Definir el estilo pictórico de Alfonso Albacete (Antequera, Málaga, 1950) es casi imposible. Se suceden en él las continuas evoluciones, implosiones e irrupciones pictóricas. Porque Albacete es un nómada del estilo, aún siendo fiel a unas coordenadas que poco han variado a lo largo de sus cuarenta años de dedicación plena al arte.
Inició su carrera como arquitecto pero pronto apostó por el arte conceptual y el accionismo callejero. A finales de la década de los 80 redescubre la tradición pictórica de las vanguardias.
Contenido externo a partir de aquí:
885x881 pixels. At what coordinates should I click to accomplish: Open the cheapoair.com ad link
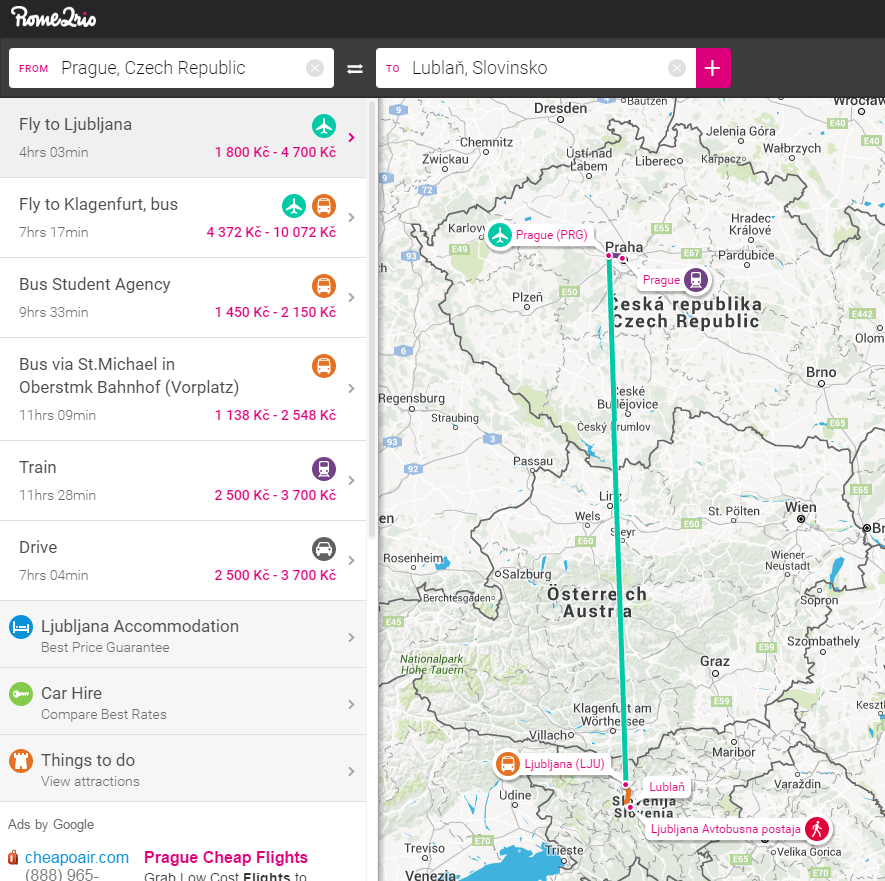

En su multiverso se hallan referencias al expresionismo abstracto, al realismo de Coubert, a Cézanne y a Matisse, al constructivismo…. Pero dichos manierismos siempre están adulterados. El artista no entiende de fronteras y por eso es capaz de aparear un jardín mediterráneo con las frías arquitecturas racionalistas o de inundar un paisaje urbano en plenitud nocturna con invasiones geométricas multicolores o de plasmar salvajes graffitis en el punto intermedio entre el interiorismo y el paisaje.
Si hoy está en boga el concepto de “multiculturalidad”, Albacete emplea en sus obras la “multiversalidad”, pues en ellas nadan universos indiferentes los unos a los otros, sin pretensión armónica pero en mágica sinergia. Los materiales del pintor, los temas recurrentes, ponen en evidencia la ausencia de fronteras que se suponen a la gramática pictórica.
A principios del nuevo milenio, fiel al nomadismo estético, Albacete descubrió a nueve mil metros de altura un poblado de bajeles en el Mar de China. Miles de casas flotantes sin más frontera que el azul oscuro, adivinadas desde la comodidad de un moderno reactor. Esa visión crepuscular y fugaz, alimentó un giro fundamental en su obra.
Dripping, perspectiva y geometría conjugados para ahuyentar los sueños de la razón. Los pigmentos químicos del pintor alimentan la flor de almendro primaveral, realidad y representación en perpetua lucha, la silla-emblema del sostén en suspensión espectral, el icono de neón encendido, símbolo crístico y farmacéutico, reclamando que las ciudades, de noche, sean más interior que paisaje. La pintura, hija bastarda de la pintura, conjugándose hasta la alucinación. En sus últimas pinturas, Albacete nos libera de la servidumbre óptica para devolvernos, una vez hayamos cerrado los ojos, sus imágenes flotando en un espacio indeterminado, entre la retina y el párpado.